Up from 4735, those with unspecified nationalities seeking temporary asylum has now ballooned to more than 37,000 — and the Department of Home Affairs refuses to reveal this group’s identity.
The overall amount of people on bridging visas is also at a record high at 195,000, up from more than 40,000, with most being from India and China.
They are the same visas given to the Commonwealth Games athletes wanting to stay in Australia and are given to migrants while their applications are being processed.
A month after the Commonwealth Games finished up, at least 250 athletes and staff who arrived in Australia for the Gold Coast event are asking to stay permanently.
The bridging group makes up a chunk of the 2.2 million people on temporary visas in Australia, which is also at a historic high, according to Department of Home Affairs figures.
The number of temporary visas is also higher than the figure the Australian Government wants to get to for its 170,000 permanent migration intake target, down from its usual 190,000 a year.
It has rolling out an overhaul of both temporary and permanent migration programs in the past year.

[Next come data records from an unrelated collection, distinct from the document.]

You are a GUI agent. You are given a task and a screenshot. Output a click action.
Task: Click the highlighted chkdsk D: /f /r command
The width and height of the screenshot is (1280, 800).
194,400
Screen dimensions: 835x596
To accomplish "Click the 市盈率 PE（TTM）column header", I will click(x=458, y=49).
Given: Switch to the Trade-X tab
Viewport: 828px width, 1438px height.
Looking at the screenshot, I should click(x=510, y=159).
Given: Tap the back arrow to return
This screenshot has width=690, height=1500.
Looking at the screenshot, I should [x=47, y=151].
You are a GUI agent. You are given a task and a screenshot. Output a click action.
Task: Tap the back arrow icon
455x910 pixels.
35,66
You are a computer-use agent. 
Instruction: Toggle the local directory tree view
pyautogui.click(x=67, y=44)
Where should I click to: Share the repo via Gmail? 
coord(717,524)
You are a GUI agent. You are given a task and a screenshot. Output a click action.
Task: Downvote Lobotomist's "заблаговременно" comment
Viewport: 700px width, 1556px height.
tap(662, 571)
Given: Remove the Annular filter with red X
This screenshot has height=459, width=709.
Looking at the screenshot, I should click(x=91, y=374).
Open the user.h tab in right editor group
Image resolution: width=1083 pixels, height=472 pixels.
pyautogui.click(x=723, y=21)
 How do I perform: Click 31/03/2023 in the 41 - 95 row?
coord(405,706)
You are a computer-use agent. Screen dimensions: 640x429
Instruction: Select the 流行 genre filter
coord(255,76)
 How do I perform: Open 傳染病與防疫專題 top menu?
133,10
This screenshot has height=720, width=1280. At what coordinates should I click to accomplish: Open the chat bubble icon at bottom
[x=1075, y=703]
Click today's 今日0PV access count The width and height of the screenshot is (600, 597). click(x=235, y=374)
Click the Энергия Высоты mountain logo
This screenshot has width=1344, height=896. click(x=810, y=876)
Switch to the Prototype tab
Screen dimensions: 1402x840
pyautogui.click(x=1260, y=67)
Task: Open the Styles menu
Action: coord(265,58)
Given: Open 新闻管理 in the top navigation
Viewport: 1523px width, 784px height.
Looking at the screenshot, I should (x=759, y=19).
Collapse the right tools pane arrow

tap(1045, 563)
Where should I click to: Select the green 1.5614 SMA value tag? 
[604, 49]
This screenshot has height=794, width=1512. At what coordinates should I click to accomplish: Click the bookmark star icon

Those on temporary visas, including foreign students, backpackers and bridging visa holders, are able to work while here.
The government has granted temporary bridging visas to 200 athletes and support staff.
Authorities are still on the hunt for 50 people who remain illegally in Australia, in what the Home Affairs Minster has labelled a ‘great frustration’.
‘If you are on a bridging visa there are benefits available, and some of the cases can go on for a period of time,’ he said.
‘This is one of the great frustrations that I have.’
Migration consultancy agency Granger Australia’s director John Granger told the ABC the program was “chaotic” and said the spike in bridging visas was likely because there were more applications due to major program changes and resource cutbacks at the department.
“The resources available to the department are limited every year by Government, and yet Government rolls out reform agendas that are not well thought through, that require transitional arrangements and require multiple layers of processing against regulations in the same visa areas,” he said.
Mr Granger said processing times had grown considerably in recent years and as a result the number of refusals and those that ended up at the Administrative Appeals Tribunal.
“This results in a significant rise of unwarranted refusals, and transfers time delays and costs over to the Appeals Tribunal,” he told the ABC.
“The Appeals Tribunal is wasting resources on expensive tribunal members deciding on simple visa matters.”
The Administrative Appeals Tribunal’s average processing times for temporary work visas was 381 days over the past six months, up from 286 for the same time a year ago.
Authorities have been on the hunt missing people from the Commonwealth Games who remained illegally in Australia, in what Home Affairs Minster Peter Dutton labelled a “great frustration”.
“If you are on a bridging visa there are benefits available, and some of the cases can go on for a period of time,” he said.
“This is one of the great frustrations that I have.”
The Department of Home Affairs declined to provide more explanation about the ‘not specified’ bridging visas group.
A spokesman told news.com.au processing times were driven by a range of factors including the volume of applications received, completeness of the application, how promptly applicants respond to any requests from the Department and the complexity of assessments in relation to health, character and national security requirements.
“The Department monitors feedback, trends, and fluctuating processing times each month to identify issues in specific caseloads, opportunities for continuous business process improvement and client service efficiencies,” they said.